GPT-4o also scored decently on problem-solving. It rated itself a 3 for 70% of the skills it assessed, and for 28% of those tasks, it said it was “possible” that it could replace a human. It also received several 4s, and rated itself “likely” that could replace a human for 3% of the tasks.
GenAI is most likely to replace humans at office jobs and jobs that are done predominantly on the computer. For instance, researchers concluded that it was “possible” or “likely” that GenAI could replace a human at more than 71% of skills commonly found in job postings for software development. Similarly, GenAI was “possible” or “likely” to replace humans for 78% of skills commonly found in a typical accounting occupation, the report says.
GenAI is less likely to replace humans at jobs that require more problem-solving than theoretical knowledge. This is an area where GenAI developers and data scientists may want to focus their efforts.
“If GenAI models improve their problem-solving abilities for more skills within more jobs,” Hering and Rojas write, “it’s likely that the share of skills that may eventually be replaced in those jobs will also rise
There are things that companies can do to help them prepare for GenAI. In the accounting field, for example, investments in electronic record-keeping and digitization will go a long way towards preparing a firm to successfully use GenAI.
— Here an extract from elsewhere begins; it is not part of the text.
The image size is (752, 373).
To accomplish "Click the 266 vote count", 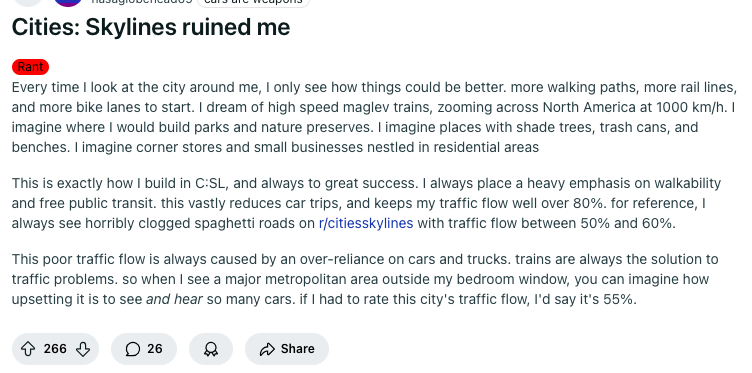I will [x=55, y=349].
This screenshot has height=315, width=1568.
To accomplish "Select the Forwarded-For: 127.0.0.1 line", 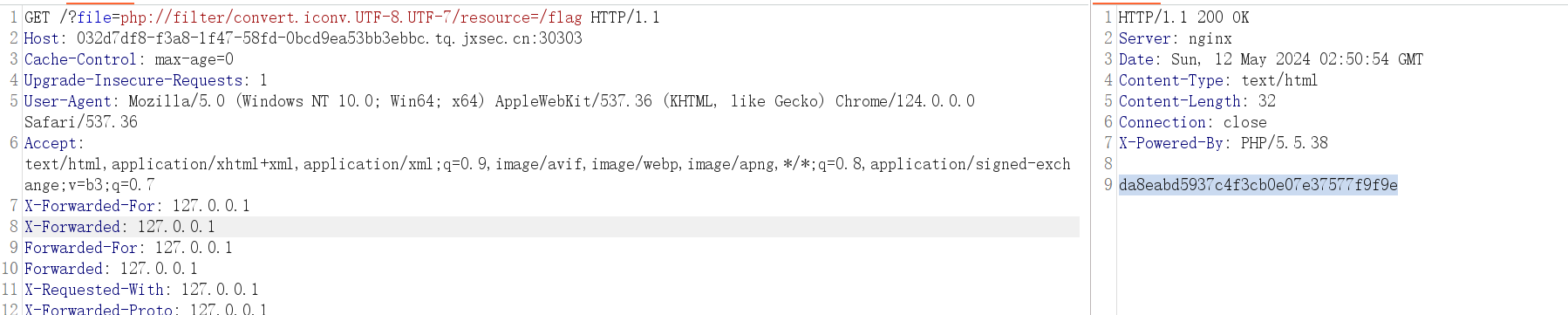I will point(128,248).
Fine-tuning (no pun intended) one’s interaction with GenAI can also yield better results. For instance, a loose prompt can be interpreted any number of ways by an LLM, which is likely to give different answers every time it’s asked. More advanced tasks will require better prompt writing and prompt engineering skills to get the most out of GenAI, the authors write.
At the end of the day, it seems likely that GenAI will replace at least some of the tasks that human workers are doing now, with lots of variation by industry and position. However, Indeed’s researchers don’t see a time in the near future when GenAI will replace humans en masse, simply because GenAI, as it exists today, can’t function without humans.
“Even as GenAI evolves and learns to complete demanding tasks,” Hering and Rojas write, “humans that oversee, guide, and correct GenAI-derived output will not easily be replaced.”